May 2, 2024

The Rise of Generative AI in Analytics: How You Can put AI to Work

Generative AI is top of mind for organizations in every industry. Despite the hype, there are real-world applications for GenAI in data management and analytics. Join us to learn about the transformative role of generative AI in data analytics. We will explore GenAI analytics applications and potential and discuss how to apply AI in your analytics workflows. We will review real-world GenAI use cases and gain insights into how you can leverage Dremio’s advanced Generative AI capabilities.

Topics Covered

AI & Data Science

Sign up to watch all Subsurface 2024 sessions

Speaker

Isha Sharma

Director of Product Management @ Dremio

Video Synopsis

What is Generative AI?
Finding Relevant Data
Creating a Data Product
Catalog The View
Dremio Delivers Autonomous AI-Powered Semantic Layer

Transcript

Note: This transcript was created using speech recognition software. While it has been reviewed by human transcribers, it may contain errors.

Isha Sharma:

We’re going to talk about generative AI because why not? Let’s start with something fun. How many folks in the room can relate to this cartoon? Come on, y’all are lying. Raise your hands. Okay. Exactly. Right? So with the world of generative AI literally changing every couple of days, everybody’s sort of confused, right? Like, is this a buzzword? Is this something we invest in? How much do we invest in it, right? So I’m here to tell you, I don’t think it’s a buzzword. I don’t think it’s just hype. So in this session, we’ll talk about what’s generative AI briefly kind of level set. And then more importantly, how does it fit into the data life cycle and how does Dremio enhance power, some of the workflows that you run into every day using generative AI? And most importantly, why does it matter to you and your users?

What is Generative AI?

So what is generative AI? I know you’ve seen these words, natural language, artificial intelligence. I think most of you know that. And then we kind of add a few other dozen and another dozen that aren’t on this slide. And it gets confusing, right? So I’m not going to read the dictionary definition of gen AI, but here it is. And I think the important part of this is really the part of using data to generate stuff. Generate more. Right? You’re training your models based on stuff that you already have. That’s not the end-all, be-all. But why does that matter? We have had customers yesterday and today talking about having millions of documents that they have to process.
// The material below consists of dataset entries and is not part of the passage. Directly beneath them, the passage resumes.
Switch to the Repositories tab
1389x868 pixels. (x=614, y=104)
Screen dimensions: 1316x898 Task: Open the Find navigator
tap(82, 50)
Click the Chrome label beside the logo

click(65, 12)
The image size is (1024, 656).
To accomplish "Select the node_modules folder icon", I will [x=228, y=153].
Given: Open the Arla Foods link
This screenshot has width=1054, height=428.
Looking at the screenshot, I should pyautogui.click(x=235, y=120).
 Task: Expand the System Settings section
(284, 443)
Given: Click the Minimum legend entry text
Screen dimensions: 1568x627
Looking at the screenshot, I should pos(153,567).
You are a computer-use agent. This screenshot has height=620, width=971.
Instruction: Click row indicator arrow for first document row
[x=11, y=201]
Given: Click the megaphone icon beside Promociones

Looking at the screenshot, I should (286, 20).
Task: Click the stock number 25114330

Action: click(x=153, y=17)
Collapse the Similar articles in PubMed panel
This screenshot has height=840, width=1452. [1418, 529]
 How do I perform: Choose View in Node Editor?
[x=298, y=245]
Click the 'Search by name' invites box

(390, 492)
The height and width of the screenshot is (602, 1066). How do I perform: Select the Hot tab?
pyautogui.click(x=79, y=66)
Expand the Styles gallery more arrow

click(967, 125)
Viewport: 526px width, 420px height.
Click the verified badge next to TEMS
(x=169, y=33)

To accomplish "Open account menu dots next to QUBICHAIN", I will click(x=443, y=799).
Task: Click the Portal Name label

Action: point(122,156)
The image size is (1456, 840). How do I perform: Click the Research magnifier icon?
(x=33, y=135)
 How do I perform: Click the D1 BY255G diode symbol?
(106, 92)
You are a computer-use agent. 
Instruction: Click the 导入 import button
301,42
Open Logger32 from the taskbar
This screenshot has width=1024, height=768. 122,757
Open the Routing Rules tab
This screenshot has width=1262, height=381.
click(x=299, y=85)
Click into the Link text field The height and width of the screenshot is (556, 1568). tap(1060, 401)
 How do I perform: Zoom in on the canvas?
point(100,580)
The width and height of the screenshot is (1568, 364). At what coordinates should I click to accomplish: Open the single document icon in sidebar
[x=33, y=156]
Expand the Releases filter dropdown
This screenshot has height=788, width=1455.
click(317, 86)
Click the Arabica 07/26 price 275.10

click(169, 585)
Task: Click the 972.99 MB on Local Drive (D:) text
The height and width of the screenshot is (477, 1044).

Somebody has to read them, whether that be monthly or annually. And that’s tedious. That feels like a lot, right? Millions of documents. Or when there’s an acquisition and you get all of that data, all of those documents from this company, what do you do with it other than manually processing a lot of that, right? So it becomes tedious. And what’s great about generative AI is you get away from a little bit of tedious.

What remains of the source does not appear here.